* Try it
Can you reproduce the Worldsens tutorial text between "Figure II.1. The place of" and "application instruction timing.", inclusive, renaming "prototype boards" to "hardware prototypes" wherever it appears?

* Extract to read
┌──

Table of Contents

1. WSim: the Worldsens hardware platform simulator
2. WConsole: the Worldsens serial console
3. WTracer: the Worldsens trace reading tool
4. WSNet: the Worldsens wireless network simulator
5. Worldsens: the development framework

Following is a list of tools needed to carry out this tutorial:

Before starting the tutorial, make sure you are using the Worldsens Live CD or that you have installed all the necessary tools listed above. The Worldsens suite will be described in the following. For information on the first couple of tools, please refer to their respective manuals. Please find below some useful links.

1. WSim: the Worldsens hardware platform simulator

WSim is part of the Worldsens development environment. WSim is a full platform simulator that can run the target platform object code without modification. The primary goals of WSim are debugging, profiling and performance evaluation for deeply embedded wireless sensor node/network (WSN) distributed applications.

The place of WSim in the development process

Figure II.1. The place of WSim in the development process

Writing distributed WSN applications using the Worldsens toolkit is far easier than using prototype boards due to the fast compile/debug/estimate development cycle. This performance estimation is made possible using a full platform simulation at a cycle accurate level. Peripherals that deal with real time constraints (timers, interrupts, serial ports, radio interface, etc.) are included in the WSim platform model. Time is given in a cycle accurate manner using application instruction timing.

└──

* Material supplied
┌──

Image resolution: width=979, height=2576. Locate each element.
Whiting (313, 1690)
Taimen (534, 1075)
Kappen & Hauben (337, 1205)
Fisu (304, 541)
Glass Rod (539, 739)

└──

* Solution
Figure II.1. The place of WSim in the development process

Writing distributed WSN applications using the Worldsens toolkit is far easier than using hardware prototypes due to the fast compile/debug/estimate development cycle. This performance estimation is made possible using a full platform simulation at a cycle accurate level. Peripherals that deal with real time constraints (timers, interrupts, serial ports, radio interface, etc.) are included in the WSim platform model. Time is given in a cycle accurate manner using application instruction timing.